**Document passage**
════════════════════
Anyone else have any suggestions?

2- Dana down in Florida suggested attaching a note with the date to my water storing jugs so that I would know which water was the oldest or newest. She said, "Always rotate you water so that none of the bottles get stale." 

Thank you for the suggestion, Dana. I already have a system for rotating the bottles, but I use a low tech, low input method. I don't need post-it notes nor a pencil. Since I'm focusing on low input and frugality, I devised a quick timing saving method. I simply fill the new bottles to a different level. How about that for cheap! One trip I'll fill the bottles to the top. The next halfway down the neck. The next time to the bottom of the neck. Next to the shoulder of the jug. Then I start the cycle over again. This was I always can tell at a glance which are the oldest or newest bottles. It doesn't take extra time nor use any resources. Simple. The only hitch is that I have to remember which level bottle I'm currently working on, but since it will be on the front of the shelf, I usually remember just fine. 

Saturday, May 3, 2014

Drinking Water

Safe drinking water is not a given in many homes in Hawaii, at least on Big Island. County water infrastructure doesn't reach many housing areas, so residents are on their own. People without county water, or those whose water tap/meter is not on their property, either haul water in or catch rainwater...or both. 

We don't have county water on either of our farms. On the homestead we have three catchment tanks set up to harvest rainwater. If I could get approval for a water meter, it would be installed 0.9 miles from my house. It would be my obligation to run water lines from that meter. Projected cost-- $9,000 to $10,000, perhaps more. And that's if I do the landscaping along the roadside afterwards myself rather than paying someone to do it for me. Yes, I'd have to level the ground, add topsoil cap, and grass seed/fertilizer.
════════════════════
**Given data**
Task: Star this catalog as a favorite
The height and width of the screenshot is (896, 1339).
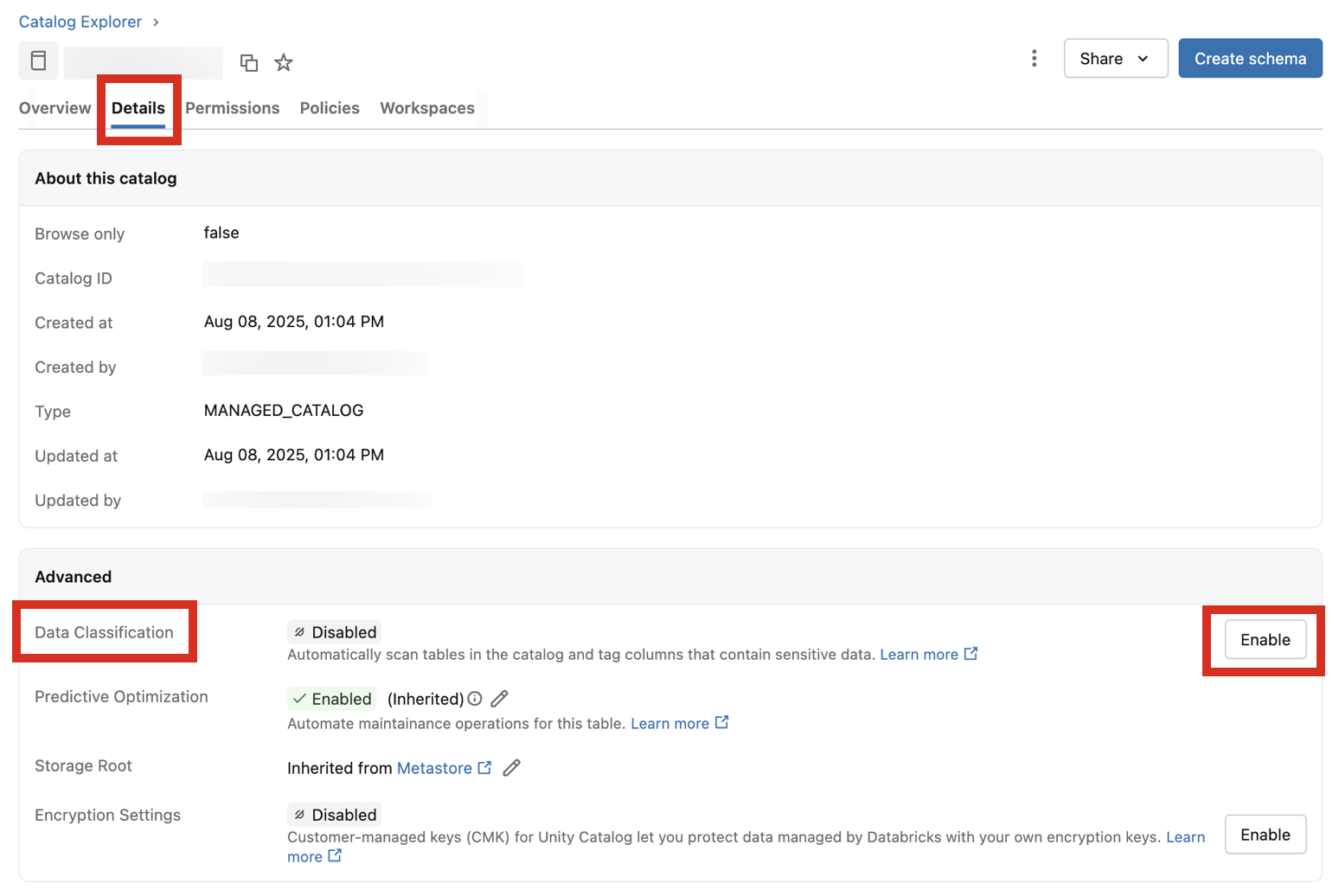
════════════════════
**Goal**
Continue the blog passage about storing and catching drinking water on Hawaii's Big Island, starting right after its last sentence.

**The result**
On the seed farm, we have nothing at the moment. I haul water in. Eventually we will install a catchment tank there for storage of water that we catch, haul in, or buy from a neighbor by sharing a pre-existing line. Running our own water line doesn't seem to be an option since at the moment the county isn't allowing anymore meters in the area. Yes, the government can deny the residents access to the water system here. But running a water line would cost $8000 or more, if we could get permission.

Thus many people are on catchment, and since they are not financially well off, they do not have UV systems for sanitizing the water. The best they can do is add bleach to their tanks and run the water through a filter to eliminate the coarse particles. Some people use that water, others opt to find safer water to use. A local church provides a safe water station for people without street legal cars (cannot haul water from water stations). Happily that community recently got its own water well, making safe water more easily available to its residents.

Using catchment water is fine with us. But we don't have a system that makes the water safe for drinking. Although the bleach we use may be adequate, I'm not certain. That's the case for many people. So the county has water taps where residents can pick up safe water. 
This is the option we choose. This one station pictured above with two taps used to be the sole service for my area, meaning there were often long waits for your turn at a tap. About a year ago the county finally addressed the problem, which people had been complaining about for years. A new water station with five taps was installed at another location, meaning often no waiting lines. By the way, this water is the best tasting water, in my opinion. Really good and worth the effort. 

I happen to pass the water taps five days a week. So I pick up a couple gallons if I pass by and see the station unoccupied. I use plastic milk jugs to get the water to bring home (safer than chancing breaking a glass bottle, which I've manage to do in the past). But at home I transfer it into glass gallon jugs for storage. 
My concern is that chemicals may leach out of the plastic into the water, since the jugs are being reused over and over again. I just feel better storing water in glass.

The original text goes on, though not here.